There are times I wish I’d listened to my own advice. There are times too when I wish I’d listened to my conscience. Days when I regret not listening to either are usually the worst.

The morning after I’d broken into Bruno’s apartment, I woke with a hangover and a head full of regrets. I also cursed the time on my alarm clock because I’d forgotten to set the alarm before falling asleep and I’d have to hurry if I was going to make my meeting with Pierre, my fence. Stumbling towards the handful of cramped units that formed the excuse for a kitchen in my apartment, I dropped two soluble tablets into a glass of tap water and necked the fizzing sludge. The bubbles seemed to percolate in my brain, as if trying to jump-start my grey cells. I wished they’d hurry up and do something about the dull, mushy ache around my forehead and the queasy, hollow sensation in my stomach. Sure, I know I hadn’t drunk that much wine but the truth is I’d been drinking on an empty stomach, a stomach that had stayed that way before I fell asleep and, hell, sometimes there’s no logic to hangovers anyway.

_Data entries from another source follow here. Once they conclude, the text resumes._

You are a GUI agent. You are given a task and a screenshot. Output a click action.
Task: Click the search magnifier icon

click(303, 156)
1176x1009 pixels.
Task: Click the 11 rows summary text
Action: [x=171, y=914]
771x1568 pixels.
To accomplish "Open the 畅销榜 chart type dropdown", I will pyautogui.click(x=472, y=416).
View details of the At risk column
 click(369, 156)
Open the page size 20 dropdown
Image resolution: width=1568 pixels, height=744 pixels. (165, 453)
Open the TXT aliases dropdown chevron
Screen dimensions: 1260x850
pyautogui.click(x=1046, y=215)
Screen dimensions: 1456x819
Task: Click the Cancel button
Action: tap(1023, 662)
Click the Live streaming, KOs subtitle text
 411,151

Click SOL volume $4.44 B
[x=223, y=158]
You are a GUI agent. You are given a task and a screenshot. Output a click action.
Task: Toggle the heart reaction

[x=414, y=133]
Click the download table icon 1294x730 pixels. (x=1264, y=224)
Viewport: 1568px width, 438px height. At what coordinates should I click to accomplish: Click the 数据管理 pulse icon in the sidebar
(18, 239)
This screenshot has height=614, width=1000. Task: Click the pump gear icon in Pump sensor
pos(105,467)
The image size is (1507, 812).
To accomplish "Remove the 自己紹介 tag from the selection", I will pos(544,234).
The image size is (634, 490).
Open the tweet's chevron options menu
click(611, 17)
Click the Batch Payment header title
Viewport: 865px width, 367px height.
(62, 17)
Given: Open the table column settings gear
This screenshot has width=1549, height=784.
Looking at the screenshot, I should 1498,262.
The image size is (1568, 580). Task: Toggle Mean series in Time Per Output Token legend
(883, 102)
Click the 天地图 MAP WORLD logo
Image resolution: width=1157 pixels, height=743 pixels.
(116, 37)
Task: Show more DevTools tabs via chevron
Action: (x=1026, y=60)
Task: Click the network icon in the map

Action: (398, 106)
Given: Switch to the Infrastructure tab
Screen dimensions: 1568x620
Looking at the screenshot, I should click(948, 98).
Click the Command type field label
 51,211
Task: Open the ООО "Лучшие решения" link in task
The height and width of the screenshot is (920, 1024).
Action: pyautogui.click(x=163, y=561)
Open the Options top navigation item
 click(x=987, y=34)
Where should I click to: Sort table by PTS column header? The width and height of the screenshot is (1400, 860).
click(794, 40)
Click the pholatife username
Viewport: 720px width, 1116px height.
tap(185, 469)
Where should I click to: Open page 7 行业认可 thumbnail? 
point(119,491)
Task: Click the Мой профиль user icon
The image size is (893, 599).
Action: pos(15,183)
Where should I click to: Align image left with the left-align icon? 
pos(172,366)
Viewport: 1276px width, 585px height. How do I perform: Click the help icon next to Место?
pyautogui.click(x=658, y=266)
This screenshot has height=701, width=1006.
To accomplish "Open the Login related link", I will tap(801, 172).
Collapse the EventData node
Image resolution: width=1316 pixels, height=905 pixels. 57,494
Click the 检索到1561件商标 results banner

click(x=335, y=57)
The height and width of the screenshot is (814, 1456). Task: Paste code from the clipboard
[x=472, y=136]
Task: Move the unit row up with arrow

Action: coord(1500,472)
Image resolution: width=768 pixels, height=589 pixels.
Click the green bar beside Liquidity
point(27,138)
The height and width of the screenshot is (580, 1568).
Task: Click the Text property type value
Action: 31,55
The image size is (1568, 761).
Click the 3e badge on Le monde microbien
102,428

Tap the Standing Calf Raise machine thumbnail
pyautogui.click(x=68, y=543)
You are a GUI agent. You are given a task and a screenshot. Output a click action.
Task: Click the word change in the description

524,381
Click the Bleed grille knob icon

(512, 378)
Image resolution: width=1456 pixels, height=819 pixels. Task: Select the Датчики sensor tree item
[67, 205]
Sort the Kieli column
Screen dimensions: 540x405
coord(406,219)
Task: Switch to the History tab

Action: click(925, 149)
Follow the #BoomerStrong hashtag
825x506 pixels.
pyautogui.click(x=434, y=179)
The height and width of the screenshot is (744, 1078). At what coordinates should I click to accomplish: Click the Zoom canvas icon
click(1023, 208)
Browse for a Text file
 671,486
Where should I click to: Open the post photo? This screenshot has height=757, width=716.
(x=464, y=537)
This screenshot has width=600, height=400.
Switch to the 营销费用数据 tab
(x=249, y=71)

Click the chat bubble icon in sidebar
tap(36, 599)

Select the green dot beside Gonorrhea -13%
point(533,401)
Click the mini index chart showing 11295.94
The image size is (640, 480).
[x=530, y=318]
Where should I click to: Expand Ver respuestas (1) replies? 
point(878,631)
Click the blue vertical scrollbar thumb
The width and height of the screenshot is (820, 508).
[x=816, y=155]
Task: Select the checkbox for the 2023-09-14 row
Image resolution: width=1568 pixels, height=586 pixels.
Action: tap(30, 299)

I groaned and circled my fingers at my temple, then looked at the stale baguette on my kitchen counter and pushed any thoughts of eating it to one side. I moved into the bathroom, twisted the hot tap on the shower and stepped beneath the steamy jet. No matter how hard I scrubbed, though, or how much menthol shampoo I applied to my scalp, I couldn’t rid myself of the feeling that I was thinking and moving at something like half my normal speed. And I couldn’t shed the concerns that were niggling away at me about Bruno, either.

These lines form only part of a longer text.